In his ten years working as an Uptime Coordinator at the VAS Uptime Centre in Ghent, Jean-Pierre Fabris has never had an experience like the one he had from Italy.
“I received a call from a driver who said he’d just been in an accident and was stuck in his seat. He couldn’t find his phone so he had pressed the VAS On Call button instead.
“I tried to calm him down and told him an ambulance was on its way. Because of the VAS button, I already had his registration number and GPS coordinates, so, as I was talking to him, I was also contacting the police. Less than 15 minutes later, the police, fire department and an ambulance were on the scene.”
The case is far from usual, but it does illustrate the broader benefits of the VAS On Call button, which was first introduced with the new Volvo FH in 2012. By simply pressing the button, drivers are automatically connected to a VAS Uptime Coordinator who speaks their language, while also communicating GPS coordinates and diagnostic fault codes.
“Often drivers cannot explain where they are,” says Jean-Pierre Fabris. “I remember one of the first calls I ever took. All the driver could tell me was that he was ‘next to the water’. I eventually worked out that he meant Lake Garda Italy, but it made me realise that drivers do not always know where they are. The VAS button has made it very easy for us. While we chat, we can multitask and start locating them.”
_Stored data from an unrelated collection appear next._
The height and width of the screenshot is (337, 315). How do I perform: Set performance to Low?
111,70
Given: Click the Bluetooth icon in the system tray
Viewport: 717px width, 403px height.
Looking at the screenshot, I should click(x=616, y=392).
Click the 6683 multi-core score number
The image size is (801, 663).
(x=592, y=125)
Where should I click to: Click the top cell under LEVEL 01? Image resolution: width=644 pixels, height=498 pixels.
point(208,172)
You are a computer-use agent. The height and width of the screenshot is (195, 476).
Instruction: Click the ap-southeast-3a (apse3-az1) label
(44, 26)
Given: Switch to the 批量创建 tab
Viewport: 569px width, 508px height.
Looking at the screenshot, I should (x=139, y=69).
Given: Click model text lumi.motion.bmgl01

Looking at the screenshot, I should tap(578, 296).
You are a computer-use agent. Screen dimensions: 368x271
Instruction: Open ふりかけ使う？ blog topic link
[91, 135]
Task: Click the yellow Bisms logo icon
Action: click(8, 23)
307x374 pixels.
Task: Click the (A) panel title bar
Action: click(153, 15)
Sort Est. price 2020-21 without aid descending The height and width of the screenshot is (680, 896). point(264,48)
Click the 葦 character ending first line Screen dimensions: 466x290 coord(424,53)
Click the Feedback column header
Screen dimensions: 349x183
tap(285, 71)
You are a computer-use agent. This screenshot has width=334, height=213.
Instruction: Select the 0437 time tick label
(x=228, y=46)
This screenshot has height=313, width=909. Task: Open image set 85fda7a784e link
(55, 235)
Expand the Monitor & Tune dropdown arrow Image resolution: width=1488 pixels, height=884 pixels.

Paul Martin, Up Time Solutions Director, believes that VAS On Call has helped both coordinators and technicians save time and improved the overall communication with customers.
“It gives customers peace of mind,” he explains. “When they’ve broken down, it’s reassuring for them to hear a coordinator, speaking in their language, who knows who they are, where they are and can help.”
Now the VAS Uptime Centre is looking at other ways communication can be improved with connected services.
“We have a fantastic team of highly motivated coordinators and a strong network of dedicated technicians, but what could be improved is the communication between the two and with the customer,” explains Paul Martin. “As with the VAS button, we’re looking to reduce the need for phone calls. We want to develop smart tools, such as apps, where coordinators and technicians can update cases directly. Customers could then track their cases in real time, or even receive updates and notifications.”
For uptime coordinators like Jean-Pierre Fabris, any time that can be saved means they can spend more time receiving calls and providing an even higher level of service.
“In this job, responding quickly can make the difference between life and death,” says Jean-Pierre Fabris. “If this accident in Italy had taken place somewhere isolated and the driver didn’t have a VAS button, who knows how long he could have been waiting or what would have happened?”